** EXERCISE MATERIALS follows **

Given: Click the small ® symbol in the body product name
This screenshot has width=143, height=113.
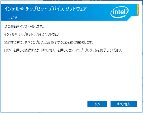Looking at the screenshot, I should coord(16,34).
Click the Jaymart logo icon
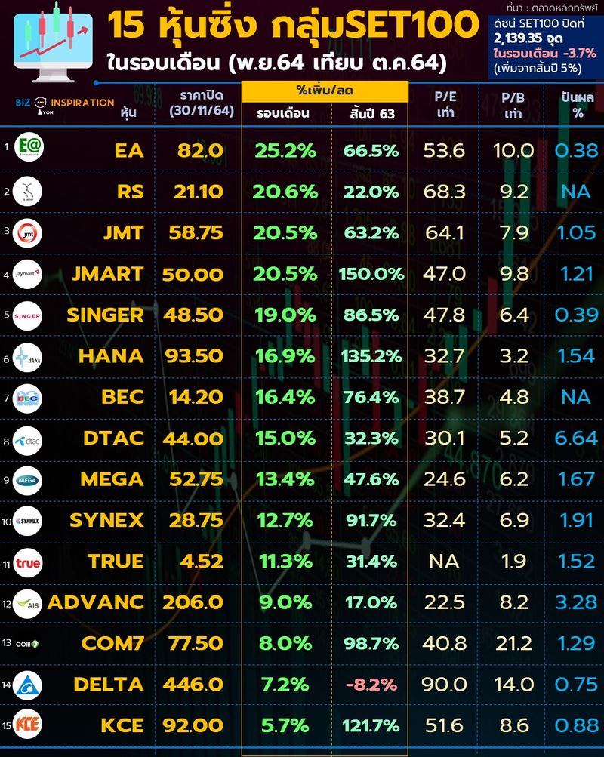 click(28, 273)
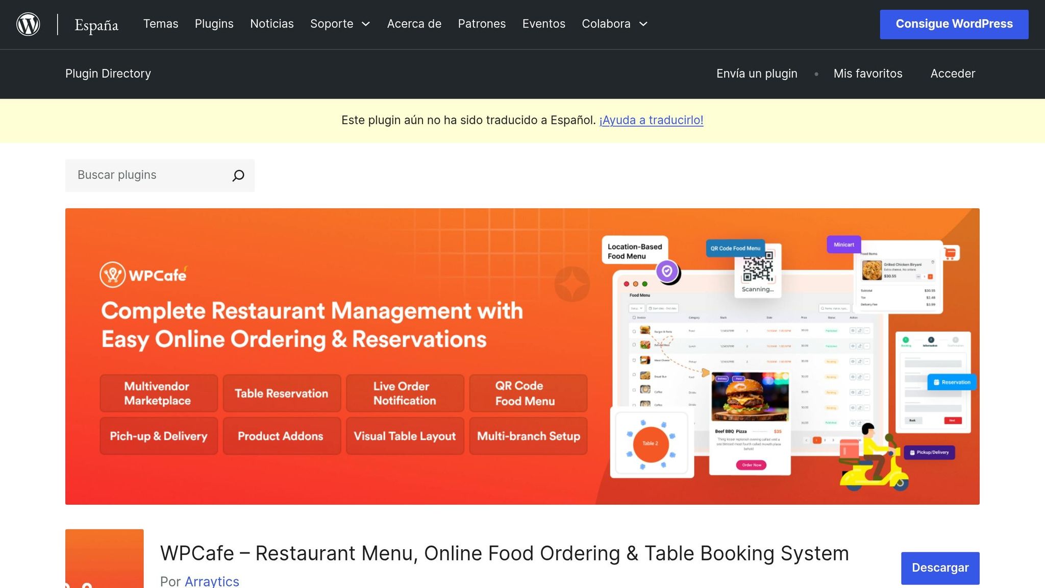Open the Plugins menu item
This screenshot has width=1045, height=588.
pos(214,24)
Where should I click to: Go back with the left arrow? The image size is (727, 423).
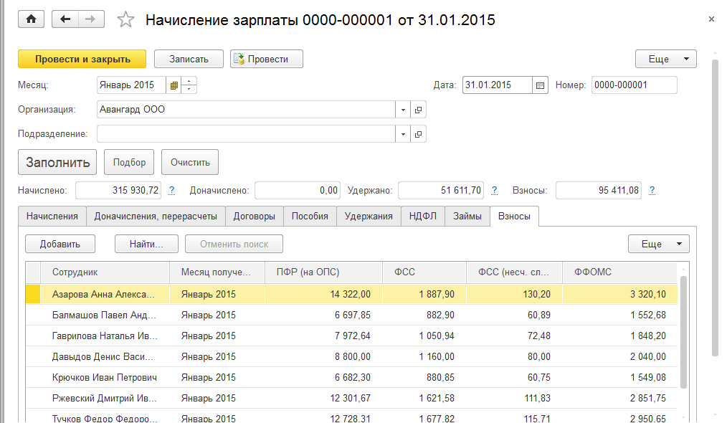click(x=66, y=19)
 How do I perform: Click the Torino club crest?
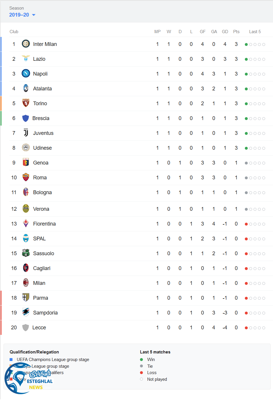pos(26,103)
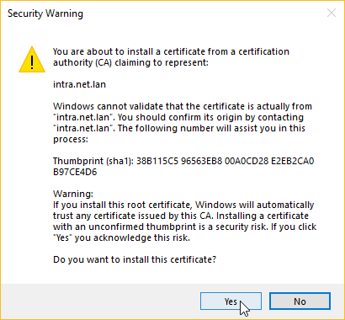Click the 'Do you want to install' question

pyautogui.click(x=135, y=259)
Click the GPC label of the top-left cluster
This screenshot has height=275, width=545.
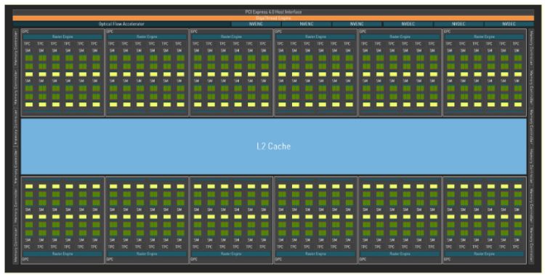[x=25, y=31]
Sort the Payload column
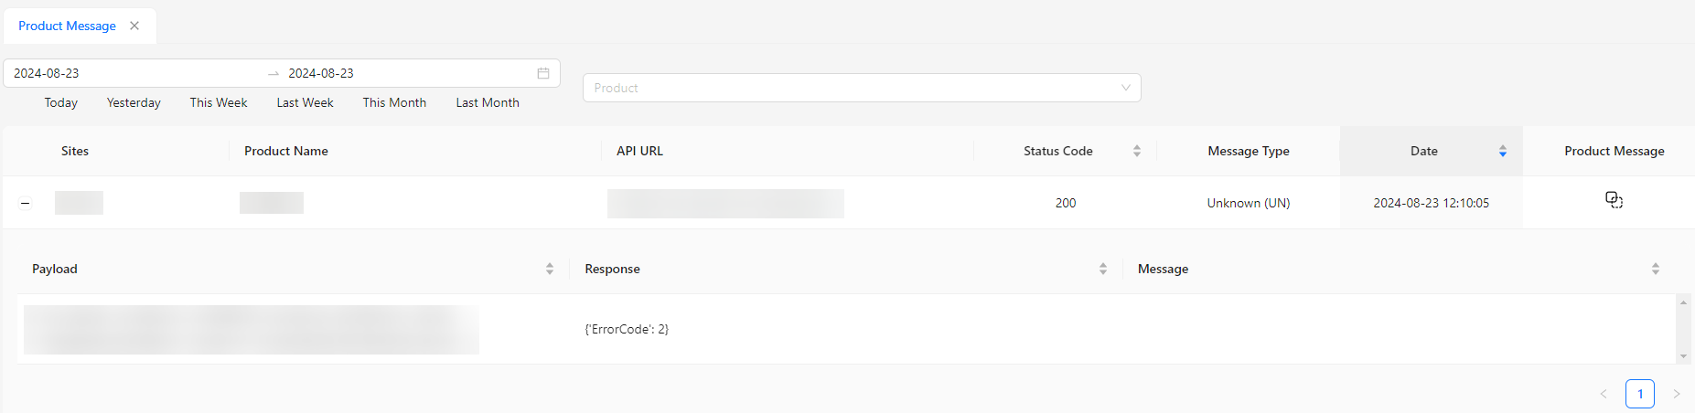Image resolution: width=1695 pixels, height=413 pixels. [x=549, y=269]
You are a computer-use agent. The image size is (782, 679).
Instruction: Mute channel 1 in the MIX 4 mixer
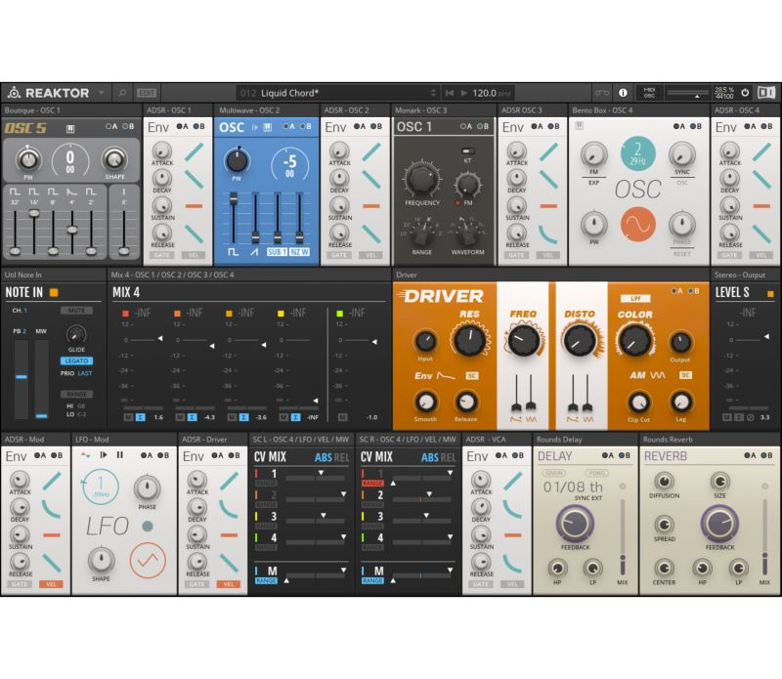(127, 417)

** End of EXERCISE MATERIALS **

§ TASK TO COMPLETE
Nothing but the lines from the one containing "This screenshot has width=143, height=113." through the last line of the records should appear in the copy, exactly as written and without pictures.

§ RESPONSE BOX
This screenshot has width=143, height=113.
Looking at the screenshot, I should coord(16,34).
Click the Jaymart logo icon
 click(28, 273)
Open the Plugins menu item
This screenshot has width=1045, height=588.
pos(214,24)
Where should I click to: Go back with the left arrow? The image size is (727, 423).
click(x=66, y=19)
 How do I perform: Click the Torino club crest?
pos(26,103)
Click the 'Do you want to install' question

pyautogui.click(x=135, y=259)
Click the GPC label of the top-left cluster
This screenshot has height=275, width=545.
[x=25, y=31]
Sort the Payload column
Image resolution: width=1695 pixels, height=413 pixels. [x=549, y=269]
You are a computer-use agent. The image size is (782, 679).
Instruction: Mute channel 1 in the MIX 4 mixer
(127, 417)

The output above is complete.